Chapitre 1 : les frères
Chapitre 1 : les frères
Ils diront que c’était imprévisible.
Ils disent toujours cela quand l’Histoire refuse de suivre le scénario qu’ils avaient écrit pour elle. Un mot pratique, imprévisible, qui absout tout le monde : les services, les experts, les oracles modernes.
Moi, je savais depuis des semaines que cela arriverait.
Londres était prête. Pas comme une ville en fête, mais comme une ville qui attend. Il y a une différence que seuls les lieux anciens connaissent encore. Les pierres, ce matin-là, semblaient plus attentives. Même la Tamise avait ce silence tendu des choses qui pressentent un basculement.
Il avançait entouré de visages interchangeables, de gestes répétés mille fois, de sourires calibrés pour les caméras. Président des États-Unis. Titre impressionnant, fragile, éphémère. Un masque de plus dans la longue galerie de ceux que j’ai vus passer.
Mais lui…
Je marchait déjà à ses côtés depuis longtemps.
Mon frère.
Il avait porté tant de noms que plus personne ne savait lesquels étaient des mensonges. Certains l’avaient appelé saint. D’autres monstre. Il en avait aimé deux. Raspoutine, pour les uns. Mengele, pour d’autres. Des noms que l’Histoire préfère isoler, comme si le mal avait besoin d’identités fixes pour être compris.
Nous, nous n’en avons jamais eu.
Il était là, visible, parfaitement à sa place dans ce théâtre moderne. Toujours au sommet des systèmes qu’il prétendait servir. Toujours du côté de ceux qui promettent de sauver l’humanité sans jamais lui demander son avis.
C’est lui qui m’a offert ce cadeau empoisonné, il y a plus d’un siècle.
Lui qui a corrigé mon erreur.
Lui qui a compris avant moi que l’immortalité n’était rien sans contrôle.
— Tu t’épuises, m’avait-il dit lors de notre dernière rencontre.
— Tu t’attaches trop au rituel. Tu pourrais être libre.
Libre.
Un mot qu’il prononçait avec une indulgence presque affectueuse. Lui n’avait plus besoin de tuer. Il avait perfectionné l’œuvre. Dépassé la dépendance. Transformé la survie en domination pure. Là où je devais encore payer, lui récoltait.

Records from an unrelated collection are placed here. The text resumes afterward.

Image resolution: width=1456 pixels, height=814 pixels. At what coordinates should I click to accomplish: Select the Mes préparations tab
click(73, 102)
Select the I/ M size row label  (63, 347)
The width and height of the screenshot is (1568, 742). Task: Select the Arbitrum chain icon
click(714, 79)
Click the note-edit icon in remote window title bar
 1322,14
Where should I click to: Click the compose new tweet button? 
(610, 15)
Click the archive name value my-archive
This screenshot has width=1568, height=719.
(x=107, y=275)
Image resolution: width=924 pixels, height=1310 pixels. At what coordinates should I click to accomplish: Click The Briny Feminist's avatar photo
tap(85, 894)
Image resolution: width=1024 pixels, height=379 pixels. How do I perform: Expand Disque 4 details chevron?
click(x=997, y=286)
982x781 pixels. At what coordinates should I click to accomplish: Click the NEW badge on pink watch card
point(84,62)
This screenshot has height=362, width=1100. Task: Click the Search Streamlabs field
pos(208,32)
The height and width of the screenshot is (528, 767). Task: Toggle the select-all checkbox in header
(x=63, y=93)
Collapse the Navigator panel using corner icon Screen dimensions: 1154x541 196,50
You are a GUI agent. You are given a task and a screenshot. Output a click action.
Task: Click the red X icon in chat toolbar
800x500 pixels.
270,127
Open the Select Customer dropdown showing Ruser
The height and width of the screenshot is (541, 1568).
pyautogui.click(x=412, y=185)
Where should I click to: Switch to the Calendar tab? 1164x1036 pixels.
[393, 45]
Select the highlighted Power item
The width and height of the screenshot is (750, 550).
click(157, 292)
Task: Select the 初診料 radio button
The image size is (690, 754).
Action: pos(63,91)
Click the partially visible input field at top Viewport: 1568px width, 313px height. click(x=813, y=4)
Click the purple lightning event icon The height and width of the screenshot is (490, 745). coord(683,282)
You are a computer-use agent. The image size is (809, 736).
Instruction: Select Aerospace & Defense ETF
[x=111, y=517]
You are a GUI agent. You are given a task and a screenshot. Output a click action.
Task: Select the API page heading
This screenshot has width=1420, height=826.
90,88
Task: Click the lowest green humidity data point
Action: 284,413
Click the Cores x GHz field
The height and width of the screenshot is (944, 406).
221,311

Il m’avait posé un défi. Un seul.
Pas un combat.
Pas une guerre.
Un symbole.
Le moment est venu sans éclat. Ce fut presque décevant. Un frisson collectif, un silence impossible, puis la mécanique du monde qui se dérègle. Les cris sont toujours les mêmes, quelle que soit l’époque. Seuls les appareils qui les enregistrent changent.
Je ne me suis pas enfui.
Pourquoi l’aurais-je fait ?
Je n’avais rien à gagner.
Lui, en revanche, venait de gagner beaucoup.
Car en frappant là, en plein cœur du spectacle mondial, je prouvais une chose :
je n’étais pas devenu comme lui.
Je restais prisonnier de la nécessité.
Et c’était précisément ce qu’il voulait démontrer.
Quand les mains m’ont saisi, je n’ai pas résisté. J’ai même éprouvé un soulagement inattendu. Une fatigue ancienne, enfin autorisée à s’exprimer.
— À terre !
— Ne bougez plus !
Ils criaient pour se convaincre qu’ils maîtrisaient encore quelque chose.
Dans le véhicule, alors que Londres défilait derrière une vitre trop propre, j’ai pensé à notre première expérience commune. À l’époque où nous étions encore des hommes. Où nous pensions servir un avenir meilleur. Lui avait toujours été plus audacieux. Plus cruel aussi, mais il appelait cela lucidité.
Il avait réussi.
Moi, j’avais survécu.
La différence était là.
Je me suis laissé arrêter parce que, pour la première fois en trois siècles, je voyais une fin possible. Pas la mienne. Mais celle de la chronique.
Dans la salle d’interrogatoire, blanche comme une page qu’on n’a pas encore souillée, j’ai attendu. Pas les questions. Pas les accusations.
Lui.
Car ce livre que vous tenez n’est pas seulement mon aveu.
C’est aussi un message.
À mon frère.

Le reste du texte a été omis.